A esta altura já a explanada estava vazia e o silêncio que se instalou por alguns momentos era apenas entrecortado pelo leve bater das ondas. Foi Susana que o interrompeu.

- Amanhã vou visitar o padrinho Costa!

- O quê, vais àquele lugar horrível que, segundo dizem, mais parece um cemitério de mortos em vida?

- Isabel, são pessoas! Muitas delas já se esqueceram da sua própria dignidade, é verdade, mas ainda assim são seres humanos que estão naquele lugar.

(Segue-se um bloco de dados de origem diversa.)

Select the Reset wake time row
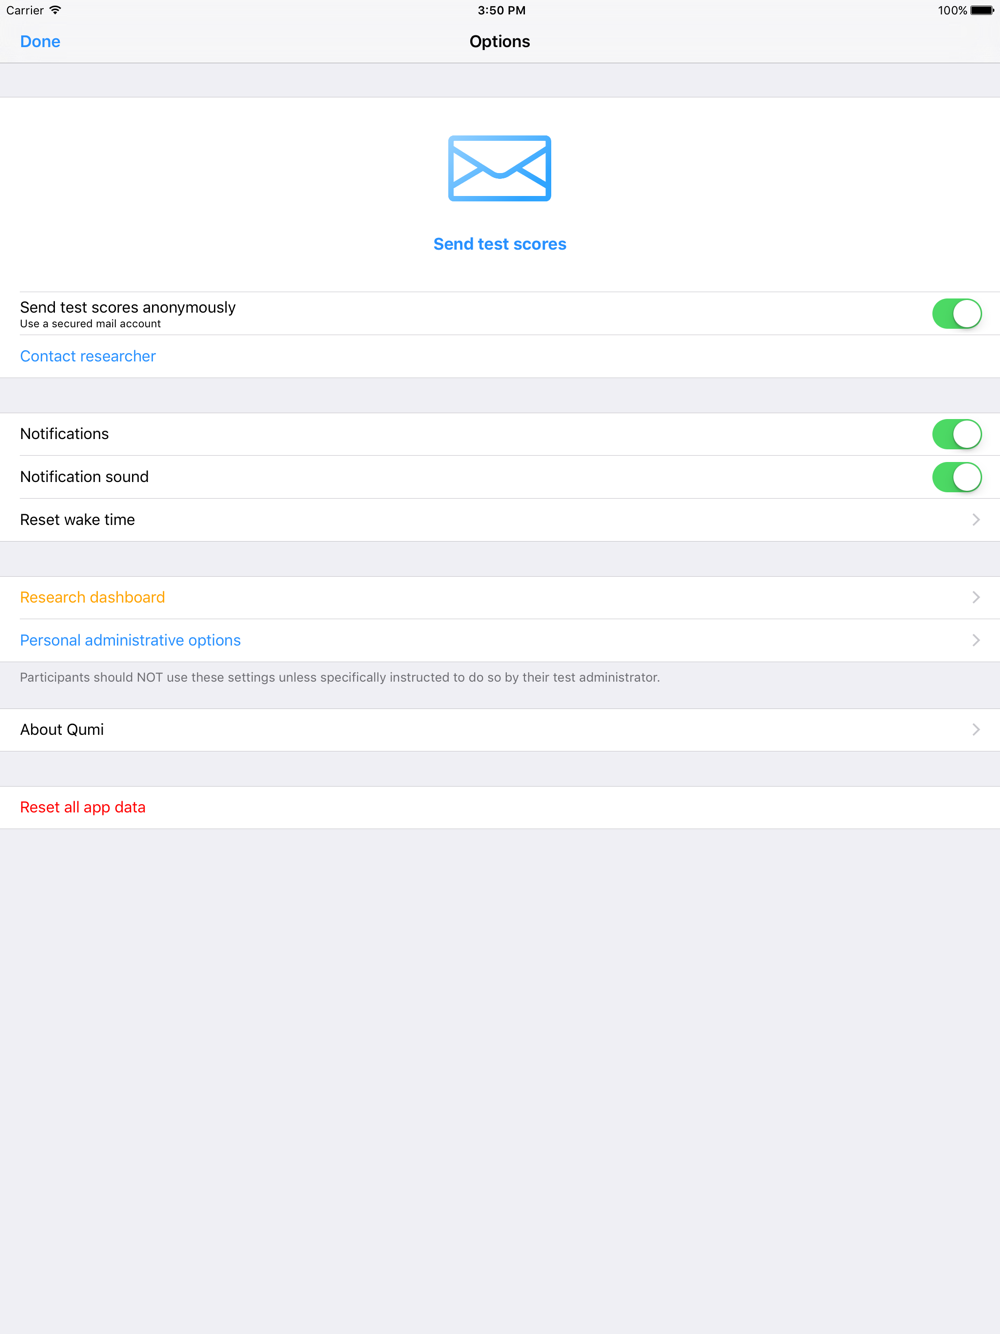 500,520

- Tens razão, desculpa, só estava a tentar proteger-te. Não me parece que adiantes alguma coisa com essa visita e o que tu precisas é de arrumar essas emoções que estão à flor da pele.

- As minhas emoções só se arrumam quando tirar tudo isto a limpo.

- Está bem, já sei que não vale a pena tentar dissuadir-te. Vou contigo!

- Não. Prefiro ir sozinha, o padrinho Costa conhece-me, estive com ele algumas vezes em casa da Glória e pode ser que se lembre de mim.

- Se é assim que queres… mas agora precisas é de ir para casa, tomar um duche de água morna, comer qualquer coisa e descansar.

- Se eu conseguisse descansar…

- Consegues, sim. Nem que eu tenha de te dar um sedativo para adormeceres. Vou ficar contigo esta noite!

- Minha querida Isabel, é tão bom ter uma amiga assim.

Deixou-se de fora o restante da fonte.